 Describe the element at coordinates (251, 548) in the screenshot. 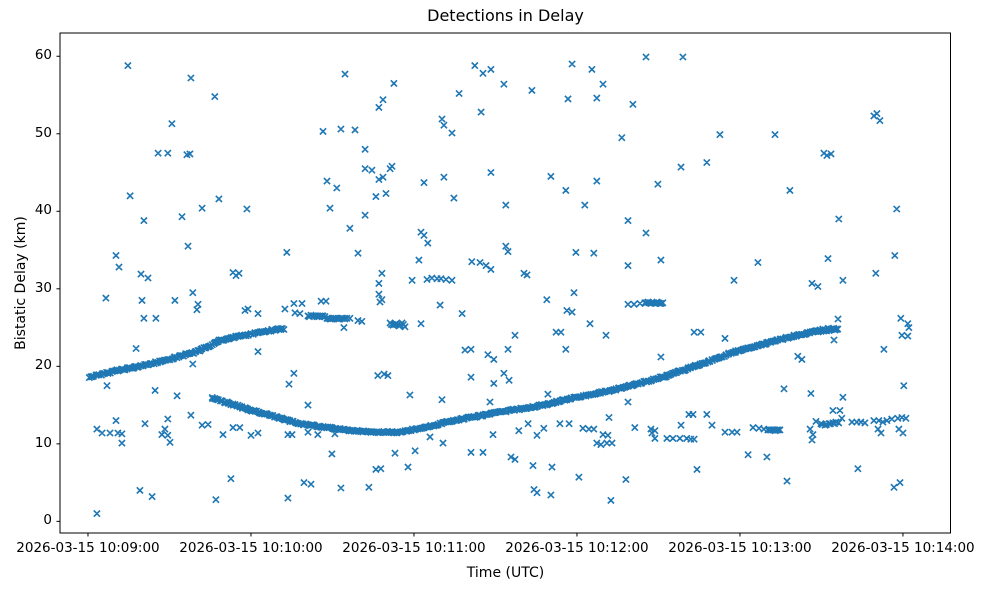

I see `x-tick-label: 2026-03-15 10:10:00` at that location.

* * * * *

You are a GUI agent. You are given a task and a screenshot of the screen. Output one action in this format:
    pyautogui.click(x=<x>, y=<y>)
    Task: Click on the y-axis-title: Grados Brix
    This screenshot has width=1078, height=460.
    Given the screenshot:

* * * * *

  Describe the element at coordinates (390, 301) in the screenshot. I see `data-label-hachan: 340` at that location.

* * * * *

Directions for this task
Count the lines in the rows above that contain the string "label", matching case exactly, and give only the number.

Exercise solution
2